### What the exercise asks
Go over each line of the entries below, count those with "recherche", and give only the count.

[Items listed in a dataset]
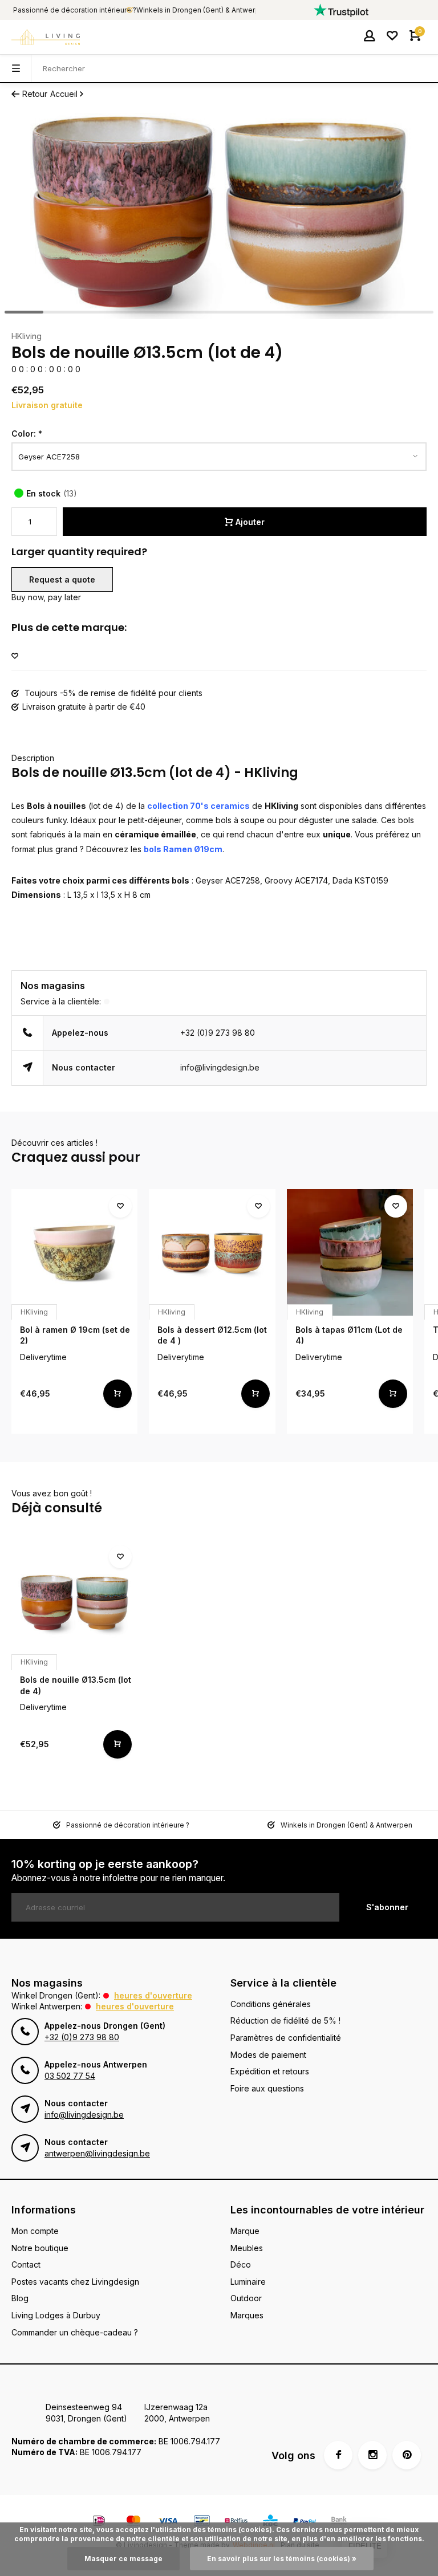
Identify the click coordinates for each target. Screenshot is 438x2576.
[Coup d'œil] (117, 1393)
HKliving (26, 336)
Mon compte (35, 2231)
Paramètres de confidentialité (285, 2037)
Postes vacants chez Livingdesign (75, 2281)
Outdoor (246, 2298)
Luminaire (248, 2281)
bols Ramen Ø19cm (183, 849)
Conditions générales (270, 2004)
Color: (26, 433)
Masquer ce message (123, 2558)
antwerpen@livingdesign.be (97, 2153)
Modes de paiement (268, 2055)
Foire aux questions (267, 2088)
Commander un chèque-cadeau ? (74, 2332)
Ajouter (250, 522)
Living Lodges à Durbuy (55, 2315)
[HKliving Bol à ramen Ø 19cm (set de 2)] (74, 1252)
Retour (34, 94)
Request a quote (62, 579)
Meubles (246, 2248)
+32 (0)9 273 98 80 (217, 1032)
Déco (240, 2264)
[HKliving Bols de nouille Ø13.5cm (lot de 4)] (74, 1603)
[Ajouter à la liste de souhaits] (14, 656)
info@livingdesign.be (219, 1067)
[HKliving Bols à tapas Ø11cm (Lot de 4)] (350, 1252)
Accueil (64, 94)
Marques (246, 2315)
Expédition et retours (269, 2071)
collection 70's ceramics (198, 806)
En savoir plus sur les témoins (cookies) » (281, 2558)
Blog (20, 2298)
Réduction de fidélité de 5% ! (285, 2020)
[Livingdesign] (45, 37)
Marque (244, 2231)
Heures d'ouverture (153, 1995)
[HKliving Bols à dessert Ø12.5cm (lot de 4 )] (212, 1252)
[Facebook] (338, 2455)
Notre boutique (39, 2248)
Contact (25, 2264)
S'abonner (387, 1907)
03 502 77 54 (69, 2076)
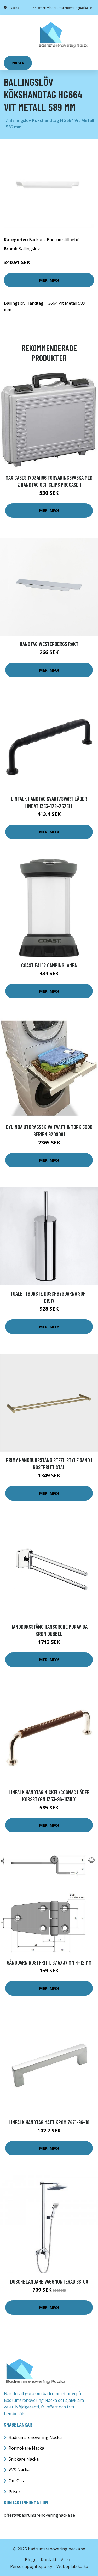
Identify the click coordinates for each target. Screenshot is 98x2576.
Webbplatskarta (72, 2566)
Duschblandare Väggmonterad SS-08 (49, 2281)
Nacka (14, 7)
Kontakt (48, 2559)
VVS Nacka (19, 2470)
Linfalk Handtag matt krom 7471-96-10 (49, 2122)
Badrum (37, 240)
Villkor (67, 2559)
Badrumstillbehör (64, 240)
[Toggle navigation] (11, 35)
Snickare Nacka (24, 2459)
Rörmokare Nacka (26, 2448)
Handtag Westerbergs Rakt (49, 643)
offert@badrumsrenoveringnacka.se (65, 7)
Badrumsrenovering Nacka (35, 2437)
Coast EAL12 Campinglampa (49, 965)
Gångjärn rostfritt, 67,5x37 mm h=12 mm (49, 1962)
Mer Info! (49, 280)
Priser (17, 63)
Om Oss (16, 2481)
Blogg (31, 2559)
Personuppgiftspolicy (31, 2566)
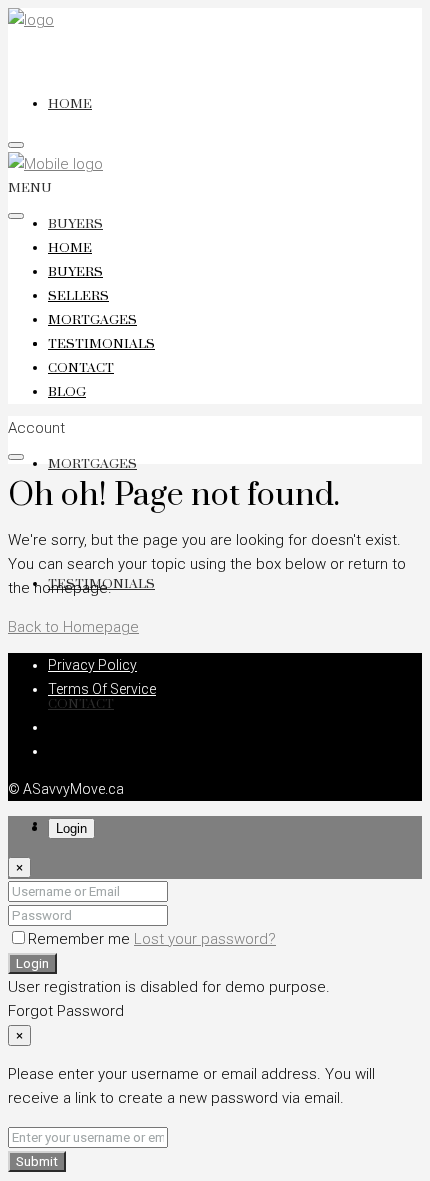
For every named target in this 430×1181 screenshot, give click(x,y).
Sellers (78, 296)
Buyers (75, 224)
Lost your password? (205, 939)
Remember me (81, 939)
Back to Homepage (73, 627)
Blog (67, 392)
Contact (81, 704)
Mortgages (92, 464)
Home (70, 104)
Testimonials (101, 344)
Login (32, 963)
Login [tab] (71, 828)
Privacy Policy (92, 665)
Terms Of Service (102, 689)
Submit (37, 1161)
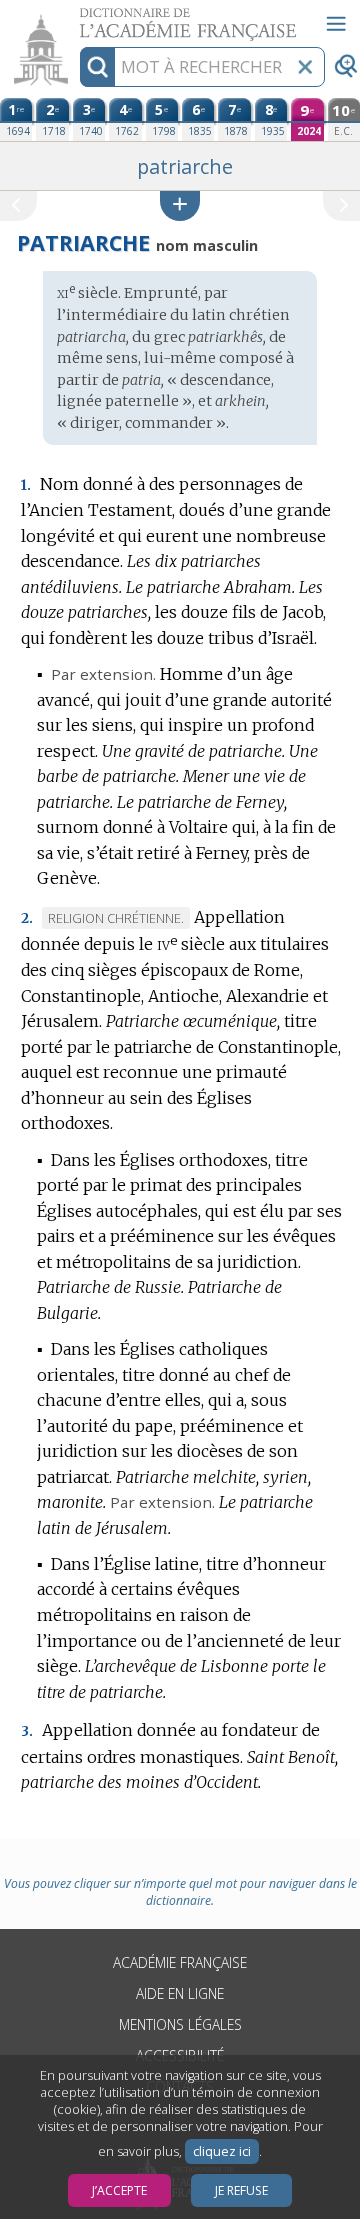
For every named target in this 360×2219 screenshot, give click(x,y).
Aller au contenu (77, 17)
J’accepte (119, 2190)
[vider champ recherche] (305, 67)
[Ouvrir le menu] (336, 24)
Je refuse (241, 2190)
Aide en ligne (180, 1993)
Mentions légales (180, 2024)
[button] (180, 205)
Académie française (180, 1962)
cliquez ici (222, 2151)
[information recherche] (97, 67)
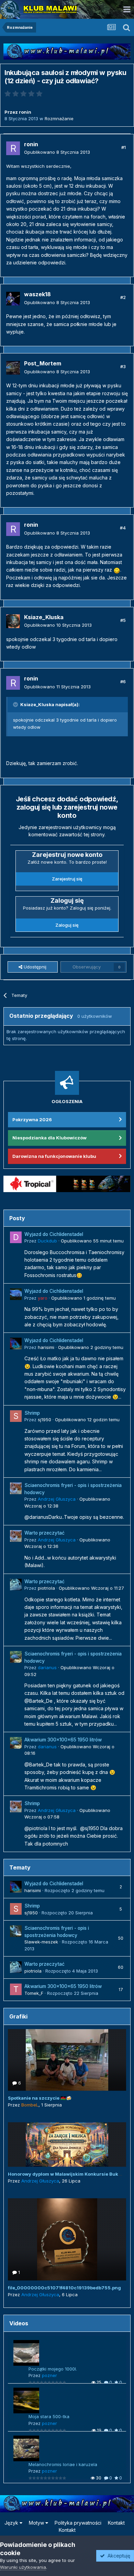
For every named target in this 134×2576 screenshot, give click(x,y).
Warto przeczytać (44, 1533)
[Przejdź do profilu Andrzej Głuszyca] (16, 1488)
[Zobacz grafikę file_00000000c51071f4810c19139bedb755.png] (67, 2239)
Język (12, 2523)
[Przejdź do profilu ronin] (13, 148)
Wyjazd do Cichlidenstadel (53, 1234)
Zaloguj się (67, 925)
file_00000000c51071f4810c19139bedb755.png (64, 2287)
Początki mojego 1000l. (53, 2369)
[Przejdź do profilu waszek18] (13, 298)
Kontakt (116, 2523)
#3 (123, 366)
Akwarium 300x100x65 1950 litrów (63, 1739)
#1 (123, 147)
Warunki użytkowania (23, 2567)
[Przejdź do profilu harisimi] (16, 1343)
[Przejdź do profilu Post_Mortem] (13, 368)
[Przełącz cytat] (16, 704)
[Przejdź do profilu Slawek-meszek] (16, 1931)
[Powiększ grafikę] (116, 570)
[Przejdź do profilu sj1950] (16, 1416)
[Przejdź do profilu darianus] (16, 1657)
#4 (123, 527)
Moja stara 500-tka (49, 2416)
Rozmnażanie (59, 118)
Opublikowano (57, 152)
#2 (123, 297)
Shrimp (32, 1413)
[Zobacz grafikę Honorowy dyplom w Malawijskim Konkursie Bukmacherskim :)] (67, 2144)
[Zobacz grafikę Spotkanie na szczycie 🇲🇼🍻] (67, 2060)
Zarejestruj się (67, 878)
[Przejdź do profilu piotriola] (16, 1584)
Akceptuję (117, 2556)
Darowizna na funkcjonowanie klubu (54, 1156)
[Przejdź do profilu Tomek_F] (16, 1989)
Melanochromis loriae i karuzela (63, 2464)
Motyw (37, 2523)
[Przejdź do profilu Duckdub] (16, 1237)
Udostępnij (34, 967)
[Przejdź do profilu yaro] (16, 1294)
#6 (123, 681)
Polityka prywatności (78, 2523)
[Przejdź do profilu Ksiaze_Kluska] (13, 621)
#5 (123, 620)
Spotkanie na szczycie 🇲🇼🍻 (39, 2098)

### Solution
2